リムは覚悟が出来ているレオを真っ直ぐ真剣に見つめた。
「なら、悪魔になってください」
「悪魔?」
「そう、あの二人を別れさせてください。きっと、あなたにしか出来ない」
レオは俯いた。
あんなに幸せそうなリンを、俺はどん底に突き落としていいのだろうか。
「悪魔になり切れないのなら、リンさんが死ぬだけです」
「……やる」
リムは一言言ったレオをじっと見つめている。
これから何をするのか、まるで心を読んでいるかのように。
「俺が、あいつらを別れさせればリンは生きていられるんだな」
「はい」
「なら、やる」
「……分かりました。
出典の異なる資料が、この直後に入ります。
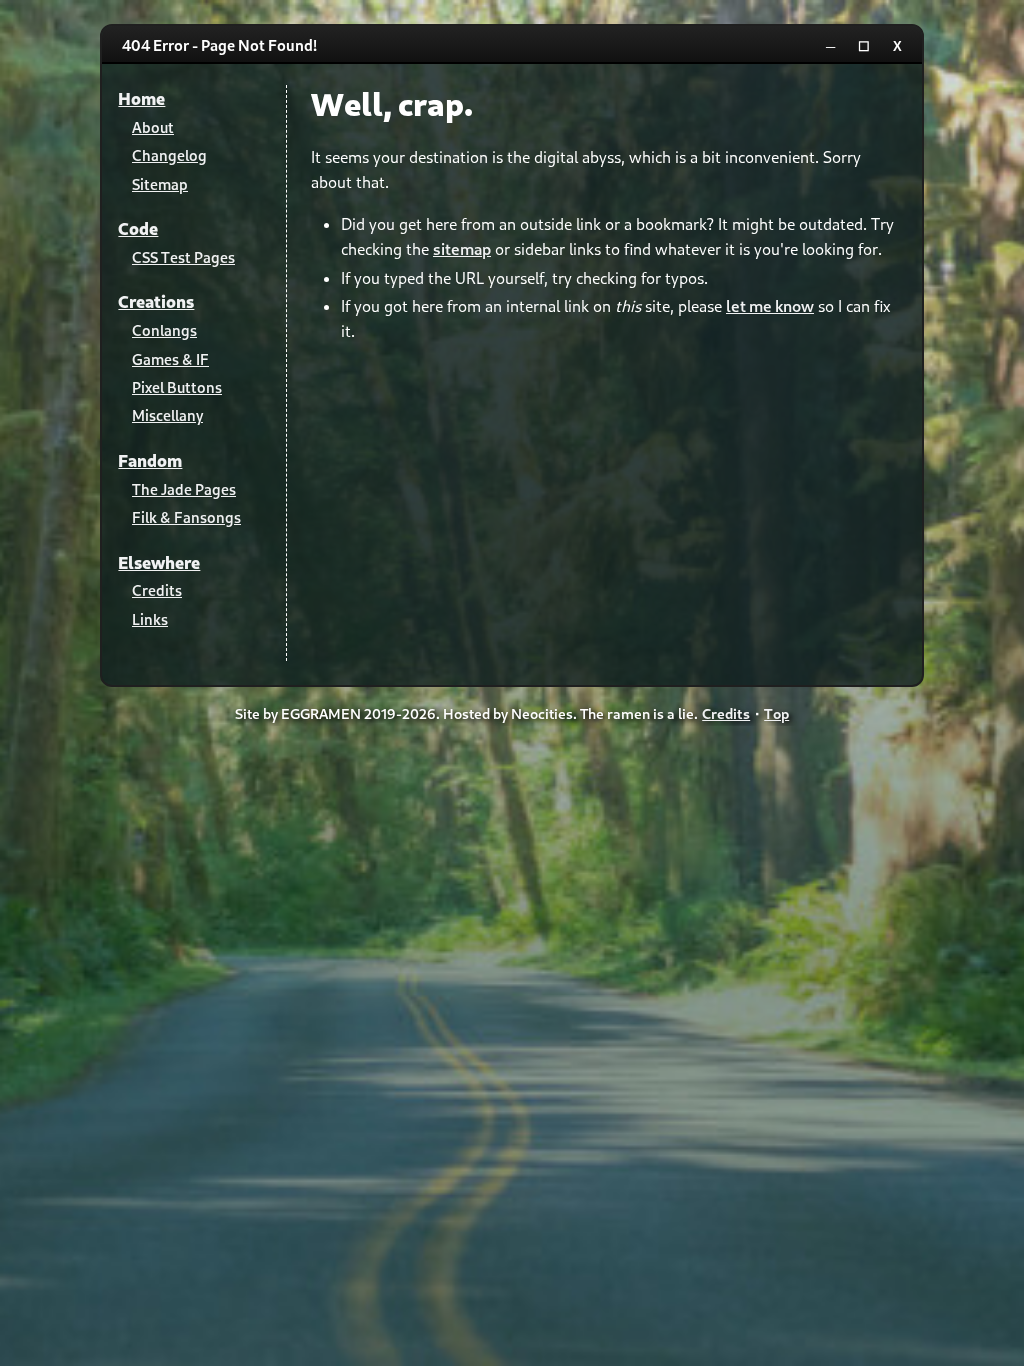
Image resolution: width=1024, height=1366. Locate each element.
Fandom (150, 460)
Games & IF (170, 359)
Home (141, 98)
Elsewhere (159, 562)
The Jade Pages (184, 489)
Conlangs (164, 330)
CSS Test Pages (183, 257)
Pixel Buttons (177, 387)
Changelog (169, 155)
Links (150, 619)
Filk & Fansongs (186, 517)
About (153, 127)
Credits (157, 590)
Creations (156, 301)
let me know (770, 305)
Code (138, 228)
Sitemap (160, 184)
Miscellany (167, 415)
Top (776, 713)
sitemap (462, 248)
では、また迷ったときに来てください。相談くらいなら乗ります」
「……あぁ。ありがとう。金は、受付か?」
「要りません。占いは、お金儲けのためでやっているわけじゃないんです」
「そうか」
リムはすっと椅子から立ち上がり、レオの前まで移動する。
「……あなたにとって、今日が幸せな日になりますように……」
そして、深々と一礼した。
レオは苦笑しながら、
「今日だけじゃなくて、ずっと幸せならいいのにな」
と、呟くように言った。
「この世に、ずっとや永遠なんて存在しませんから」
リムはくすっと子供のように無邪気に笑う。
「……そうだな。じゃ、また花屋でな」
レオはリムを背に、部屋をそっと出て行った。